Heart rate training is by no means a new sort of training method. It’s been around for decades. Recently though, it’s fallen a bit out of favor with strength & conditioning programs favoring the more rapid heart rate training offered by programs like HIIT (high intensity interval training). While HIIT can offer quite a few benefits, it won’t replicate the same benefits that steady state cardio offers.
It comes down the the adaptions generated by the type of training protocol you pursue. If you focus on slow steady state cardio, you are filling your heart chamber with blood and, due to the slower heart rate, this blood, over time, helps to stretch out the left heart chamber. The end result is that over time your heart chamber expands to hold more blood per beat. This essentially gives you a more efficient heart performance with your heart pushing out more blood per beat.

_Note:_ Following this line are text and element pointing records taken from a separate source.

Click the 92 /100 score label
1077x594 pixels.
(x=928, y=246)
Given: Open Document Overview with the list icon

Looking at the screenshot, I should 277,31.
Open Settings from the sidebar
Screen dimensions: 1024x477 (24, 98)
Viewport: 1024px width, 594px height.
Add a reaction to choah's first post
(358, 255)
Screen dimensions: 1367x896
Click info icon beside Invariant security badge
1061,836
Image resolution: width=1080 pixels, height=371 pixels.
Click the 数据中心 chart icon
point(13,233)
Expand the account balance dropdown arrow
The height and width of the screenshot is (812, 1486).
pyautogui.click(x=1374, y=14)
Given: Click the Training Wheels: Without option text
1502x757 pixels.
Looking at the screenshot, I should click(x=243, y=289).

This can be measured specifically with a heart rate monitor by taking your resting heart rate in the morning. If you do steady state cardio over weeks and months, consistently, your resting heart rate should consistently drop. Other tests you can use would be to do a one minute sprint then record how quickly your heart rate drops within a 60 second period. As your heart becomes more efficient, your heart rate will lower after intense activity given a short rest. Steady state cardio will help your heart recover faster after these intense bouts.
So when it comes to improving your running performance — your overall running endurance — consider spending several times a week doing long, slow runs. The key here is to run for at least 35 minutes, several times a week, and each week move your running time up by several minutes. Eventually, you’ll be running for 1 to 1.5 hour intervals while keeping your heart rate around 130 beats per minutes. As your heart gets fitter, your RHR (resting heart rate will indeed lower over time) and your heart rate will stay lower for longer periods of time before increasing. For example, you may be able to run for 1 hour at the same pace while keeping your heart around 130 beats per minute, compared to the 30 minutes at 130 beats per minute before your heart rate starts to jump higher.
The bottom line is that aerobic heart rating training can vastly improve your overall running performance by building up your running stamina and your body’s ability to recover.
Not that this type of slow steady state cardio can also be used to improve your performance in any sport out there: MMA, Wresting, Muay Thai, Jujitsu, Soccer, Basketball, Tennis, and so on — NOT just your running ability.
There has been a lot of research about heart rate training over the years, and the benefits are proven. So don’t give up those long slow runs for short sprint training! There is a place for both types of training protocols.
Breaking down the exact heart rate training is beyond the scope of this article, but check out this training guide for how to improve your aerobic conditioning — it may be about Martial Arts, but the principals are the same. Here is a running specific guide about heart rate training as well.
The key is to get yourself a quality heart rate monitor to help track your heart rate. I personally recommend the Polar heart rate monitors for a no frill, reasonably priced heart rate monitor. Once you have a heart rate monitor, you can start your running activity within the aerobic training zone.